A green Jeep Varsity concept in its showcase Jeep booth at an auto show
Jeep Varsity | David Cooper/Toronto Star via Getty Images

It was a car-like hatchback with a shorter frame than the Cherokee but a wider wheelbase. The Jeep Varsity sported chunky 19-inch tires and nine inches of ground clearance. It had three drivetrain settings rooted in full-time 4WD and the new gen-signature 3.5L SOHC V6 boasting 300 hp. Aesthetically, though, it read less like a Jeep than the brand insisted. Its low curved roofline, stunted nose, and lobbed tail gave beasted blow-up furniture-era VW Jetta vibes.

Meant to serve urban dwellers in town and off-road, Jeep had very tangible aspirations for Varsity drivers. At the time, Tom Gale, executive vice president of product development and design at DaimlerChrysler, presented the brand’s lineup of concepts at Detroit. He hailed the Varsity as just as much of a Jeep as any other. We’re squinting at that one, but hindsight’s 20/20.

While the concept might look a bit silly, the actual spec sheet and features were quite capable. The product designer was quoted by MotorTrend: “The door handle could be rock climbing equipment and the vehicle compass and altitude sensor would fit nicely in a survival kit.”

The 2000 Detroit Auto Show featured another Y2K milestone. The Pontiac Aztek was revealed and immediately considered the Varsity’s direct SUV competition. Love it or hate it, the Aztek did make it to production and continues to have a following today.

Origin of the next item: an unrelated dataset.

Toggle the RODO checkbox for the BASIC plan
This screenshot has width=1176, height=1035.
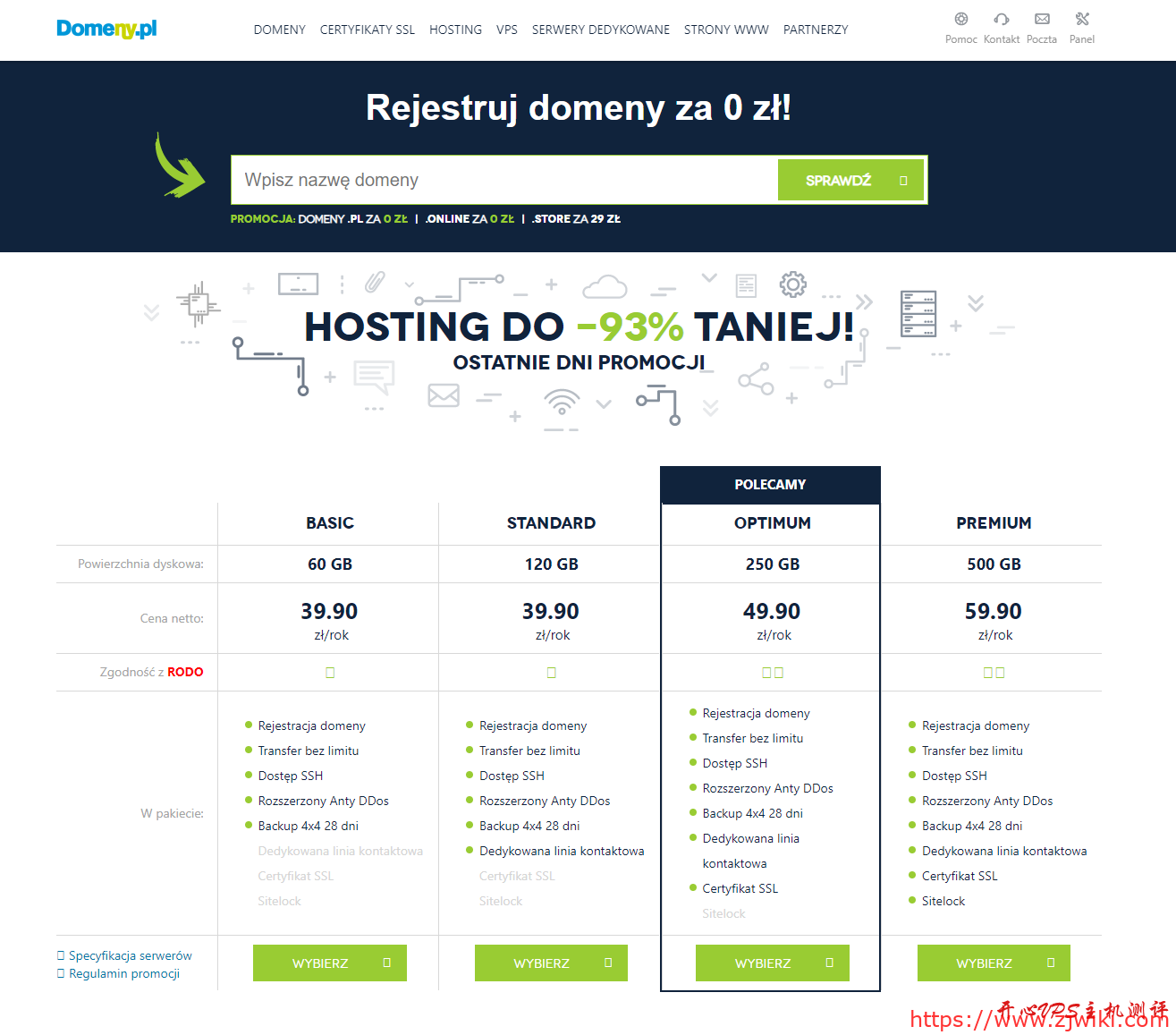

While the Varsity never saw any rocky ranges, its brief conceptual presence gives us pause. DaimlerChrysler was clearly bent on serving modern folk. This was a setup for the 2002 Jeep Liberty, which was designed to replace the Cherokee, including comforts appealing to a broader band of drivers. Boop-ability aside, the Jeep Varsity promised a blend of urban functionality with off-road prowess. At a minimum, it sure did challenge traditional perceptions of what a Jeep could be.